▶ [TEXT EXTRACT]:
Six Things to do before January 1st 2018

December 23, 2017

This week the President signed into law a new tax bill that will affect nearly every american taxpayer.   The majority of the tax law will change your 2018 and beyond tax filing.

However, if your itemized deductions generally exceed the standard deduction for 2017, with a little planning, you could save money on your 2017 and 2018 taxes by using the new law to your advantage.  The problem is you have to come up with some money now, and if you are in the higher income brackets, the AMT tax may take away most of the advantage.

So here are six things, that you can do now to take advantage of the new tax law.  Because of the changes made to itemized deductions, those that can itemize will get a bigger tax break.

  1. Increase or prepay your Charitable Contributions.
    • Charitable contributions made in 2017 reduce your 2017 taxable income.  Since the Federal tax in 2017 is higher than the 2018 Federal tax, you can deduct your 2018 charitable contributions, by making those contributions in 2017 instead of 2018.
    • Only give what you can afford.  If you are in the 20% bracket, you can reduce your tax liability by 20% of the contribution amount.  I.E.  If you contribute $100, you will only get $20 back.

▶ [EXTRACTED DATA]:
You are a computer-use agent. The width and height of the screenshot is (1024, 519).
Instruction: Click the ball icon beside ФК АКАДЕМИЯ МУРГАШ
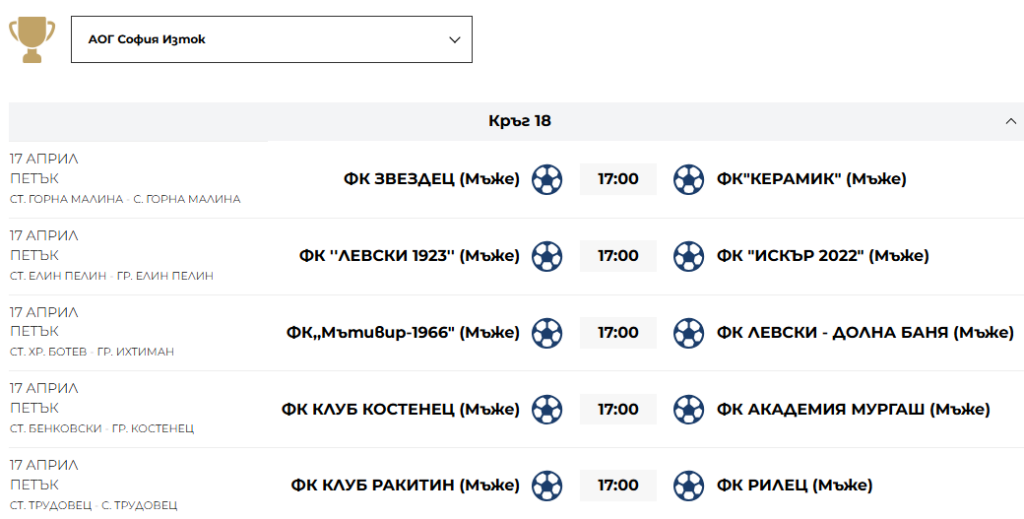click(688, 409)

---

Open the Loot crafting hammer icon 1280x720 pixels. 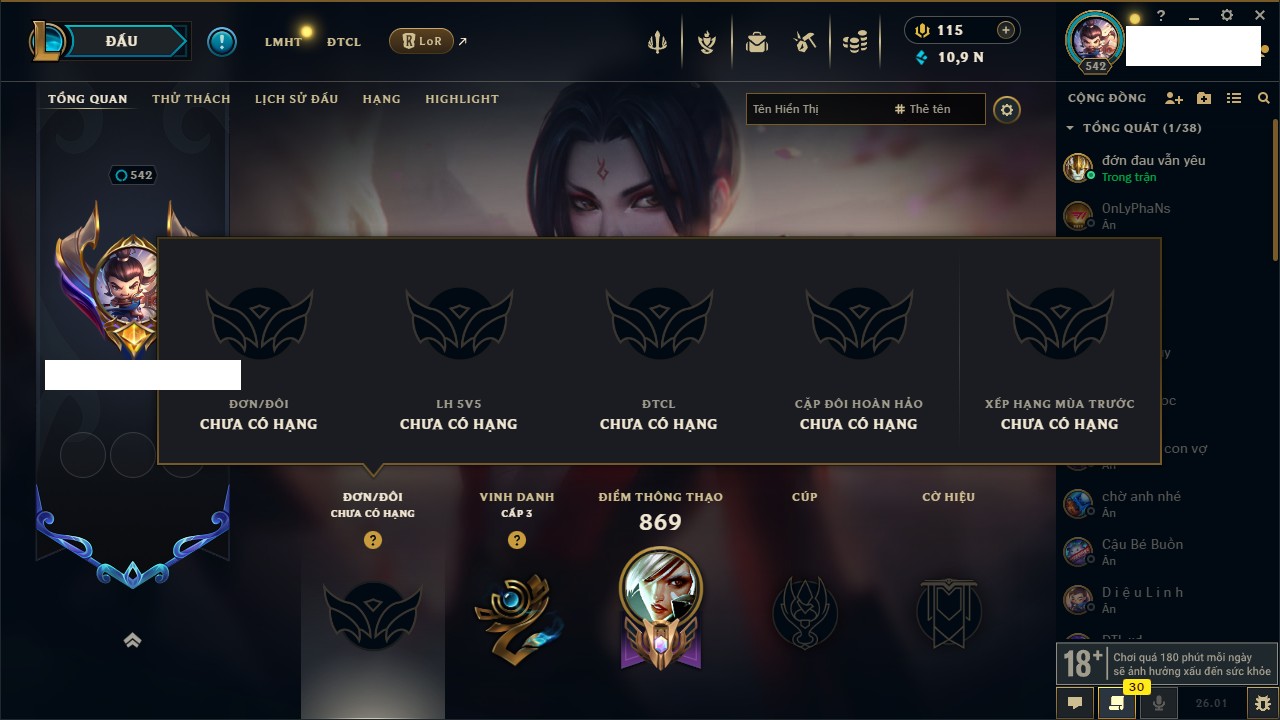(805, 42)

▶ [TASK LIST]:
A. In the tax article, how much money will someone in the 20% bracket get back on a $100 contribution?
B. Retype the tax article, beginning at the words "December 23, 2017" and stopping after "bigger tax break.".

▶ [ANSWERS GIVEN]:
A. $20.

B.
December 23, 2017

This week the President signed into law a new tax bill that will affect nearly every american taxpayer.   The majority of the tax law will change your 2018 and beyond tax filing.

However, if your itemized deductions generally exceed the standard deduction for 2017, with a little planning, you could save money on your 2017 and 2018 taxes by using the new law to your advantage.  The problem is you have to come up with some money now, and if you are in the higher income brackets, the AMT tax may take away most of the advantage.

So here are six things, that you can do now to take advantage of the new tax law.  Because of the changes made to itemized deductions, those that can itemize will get a bigger tax break.